Мы обживались, будто новоселы,

всему учились заново подряд

на Сиверской, на станции веселой,

в краю пилотов, дюн и октябрят.

А по кустам играли в прятки дети,

парашютисты прыгали с небес,

фанфары ликовали на рассвете,

грибным дождем затягивало лес,

и кто–то маленький, не уставая,

кричал в соседнем молодом саду

баском, в ладошки: «Майя, Майя! Майя!..»

И отзывалась девочка: «Иду...»

 

1935, 1937

 

Девочка за Невскою заставой...

 

...Девочка за Невскою заставой,

та, что пела, счастия ждала,

знаешь, ты судить меня

                      не вправе

за мои нескладные дела.

Потому что я не разлюбила

чистого горенья твоего,

в бедствии ему не изменила

и не отрекалась от него.

Юности великая гордыня!

Все — во имя дерзостной

                       Мечты,

это ты вела меня в пустыне,

в бессердечных зонах

                    мерзлоты...

И твердили снова мы и снова:

— Сердце,   сердце,   не   робей,   стерпи! —

И военная свирель Светлова

пела нам из голубой степи...

 

1940

 

Детскосельский парк

 

Вот город, я и дом — на горизонте дым

за сорокаминутным расстояньем...

Сады прекрасные, осенние сады

в классическом багряном увяданье!

 

И странствует щемящий холодок,

он пахнет романтичностью струи,

замшелою фонтанною водой,

гранитом портиков

           и щелями руин.

 

А лукоморье смеркнется вблизи,

не узнанное робкими стихами.

И Делия по берегу скользит,

обветренною статуей стихая...

 

Сады прекрасные!

            Я первый раз

аллеи ваши в узел завязала,

но узнаю по смуглым строфам вас

от ямбов опьяненными глазами,

которые рука его слагала.

 

1927 или 1928

 

* * *

 

Должно быть, молодости хватает,

душа, наверно, еще легка –

если внезапная наступает

на жажду похожая тоска,

когда становится небо чище,

и тонкая зелень мерцает везде,

и ты пристанища не отыщешь

в любимом городе, полном людей, –

тоска о любви, еще не бывшей,

о не свершенных еще делах,

о друзьях неизвестных, не приходивших,

которых задумала и ждала...

 

1935

 

Дорога в горы

 

1

 

Мы шли на перевал.
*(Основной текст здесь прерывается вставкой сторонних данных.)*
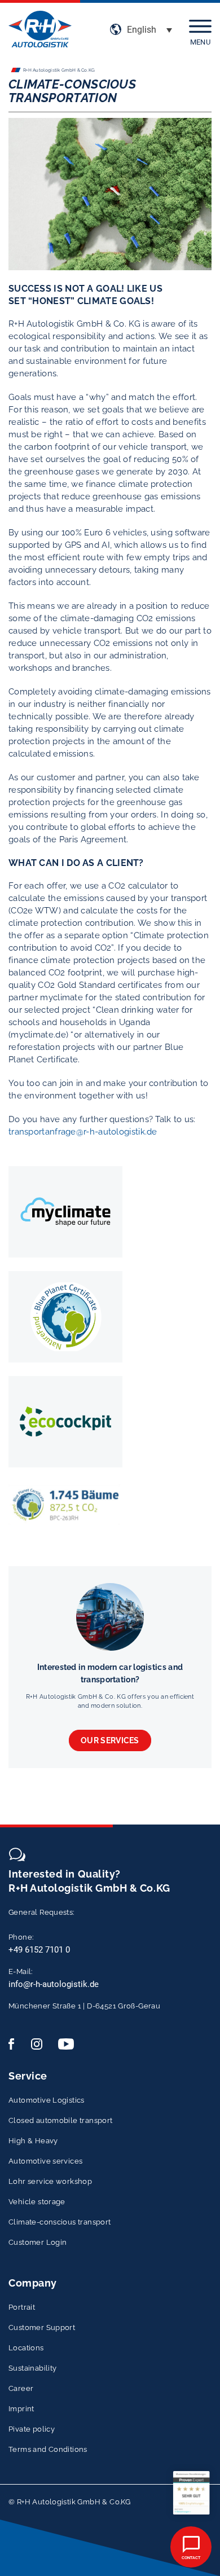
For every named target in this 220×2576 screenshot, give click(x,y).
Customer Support (41, 2327)
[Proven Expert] (191, 2492)
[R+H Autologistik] (40, 30)
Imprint (21, 2408)
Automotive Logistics (46, 2100)
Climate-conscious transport (59, 2222)
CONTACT (191, 2557)
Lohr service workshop (50, 2181)
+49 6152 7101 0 (39, 1950)
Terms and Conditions (47, 2449)
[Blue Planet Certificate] (65, 1316)
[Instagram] (39, 2044)
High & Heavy (33, 2141)
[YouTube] (66, 2044)
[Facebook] (16, 2044)
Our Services (110, 1740)
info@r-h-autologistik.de (53, 1984)
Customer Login (37, 2242)
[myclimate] (65, 1211)
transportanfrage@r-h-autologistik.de (82, 1132)
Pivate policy (31, 2429)
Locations (26, 2348)
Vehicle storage (36, 2201)
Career (20, 2388)
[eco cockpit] (65, 1421)
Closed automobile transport (60, 2120)
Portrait (21, 2307)
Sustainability (32, 2368)
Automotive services (45, 2161)
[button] (149, 29)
С рассвета

менялись года времена:

в долинах утром было лето,

в горах — прозрачная весна.

 

Альпийской нежностью дышали

зеленоватые луга,

а в полдень мы на перевале

настигли зимние снега,

 

а вечером, когда спуститься

пришлось к рионским берегам,—

как шамаханская царица,

навстречу осень вышла к нам.

 

Предел и время разрушая,

порядок спутав без труда,—

о, если б жизнь моя — такая,

как этот день, была всегда!

 

          2

 

На Мамисонском перевале

остановились мы на час.

Снега бессмертные сияли,

короной окружая нас.

Не наш, высокий, запредельный

простор, казалось, говорил:

«А я живу без вас, отдельно,

тысячелетьями, как жил».

И диким этим безучастьем

была душа поражена.

И как зенит земного счастья

в душе возникла тишина.

Такая тишина, такое

сошло спокойствие ее,

что думал — ничего не стоит

перешагнуть в небытие.

Что было вечно? Что мгновенно?

Не знаю, и не всё ль равно,

когда с красою неизменной

ты вдруг становишься одно.

Когда такая тишина,

когда собой душа полна,

когда она бесстрашно верит

в один–единственный ответ —

что время бытию не мера,

что смерти не было и нет.

 

1939–1940

 

Дорога на фронт

 

...Мы  шли  на  фронт  по  улицам  знакомым,

припоминали каждую, как сон:

вот палисад отеческого дома,

здесь жил, шумя, огромный добрый клен.

 

Он в форточки тянулся к нам весною,

прохладный, глянцевитый поутру.

Но этой темной ледяной зимою

и ты погиб, зеленый шумный друг.

 

Зияют окна вымершего дома.

Гнездо мое, что сделали с тобой!

Разбиты стены старого райкома,

его крылечко с кимовской звездой.

 

Я шла на фронт сквозь детство — той дорогой,

которой в школу бегала давно.

Я шла сквозь юность,

                    сквозь ее тревогу,

сквозь счастие свое — перед войной.

 

Я шла сквозь хмурое людское горе —

пожарища,

         развалины,

                   гробы...

Сквозь новый,

             только возникавший город,

где здания прекрасны и грубы.

 

Я шла сквозь жизнь, сведя до боли пальцы.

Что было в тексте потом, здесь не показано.